Some of the most common reasons for using Kubernetes are the fault-tolerance and scalability you can achieve for your deployments. One disclaimer in that regard: By default, apps you add here don't scale automatically. The reason for this is that our infrastructure (meaning the number of worker machines) also doesn't scale up automatically for now, so having apps "autoscale" by default might cause misunderstandings and a false sense of security.

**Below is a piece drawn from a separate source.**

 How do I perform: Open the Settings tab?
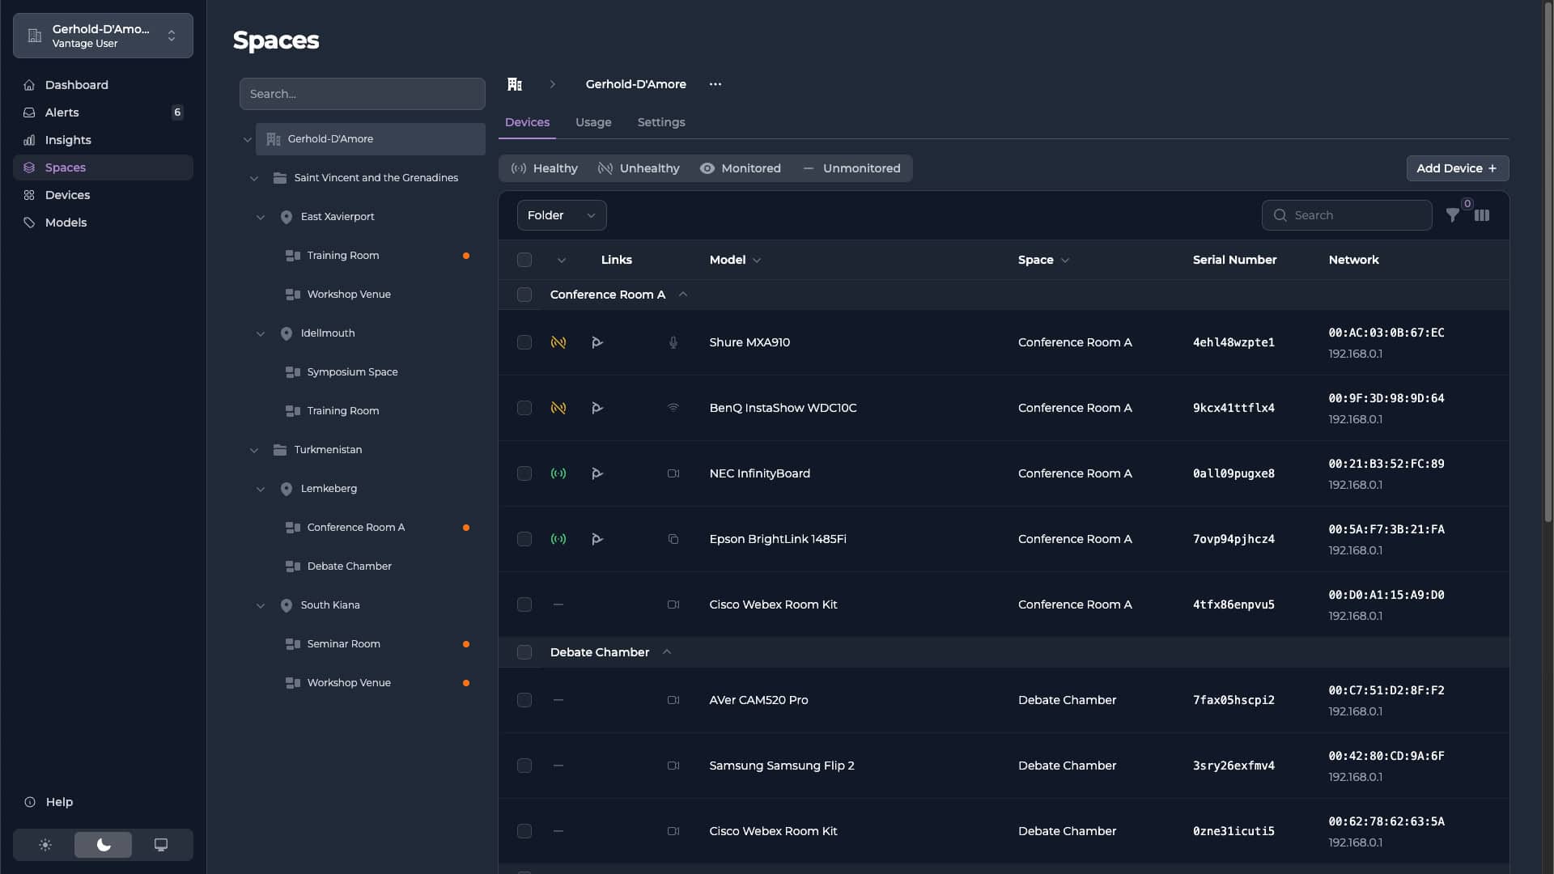[x=661, y=122]
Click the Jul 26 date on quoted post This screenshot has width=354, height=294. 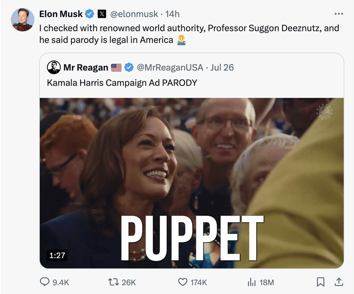tap(222, 68)

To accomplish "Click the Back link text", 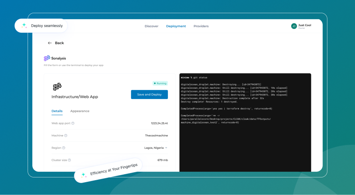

However, enabling autostaling can still make sense, even on a finite pool of machines, and is very easy with our setup, only requiring a bit of additional configuration in your app's release.yaml (tbd).

What's the purpose of all these configuration files and directories?

You only need to read this if you're interested in doing anything beyond deploying simple apps.

The basic structure of the kubernetes directory is as follows:

  • .charts contains our own custom helm charts, which help us to reduce code and complexity overall. These charts are automatically packaged and published by our CI using GitHub releases and GitHub pages
  • apps contains all app-specific resources (except secrets)
  • secrets contains secrets encrypted with the public key in secrets/.sops.pub.asc
  • infrastructure contains underlying components required by most/all apps, such as tls certificate issuing or log collection
  • clusters/tilia is the "entrypoint" for our cluster, all required resources are imported/referenced here from the other directories listed above. Think of everything in clusters/tilia as the cluster's package.json, just split up into different files 😄 We could - in theory - also define other clusters besides tilia in the clusters directory, however we currently only need this for short-term maintenance/migration purposes.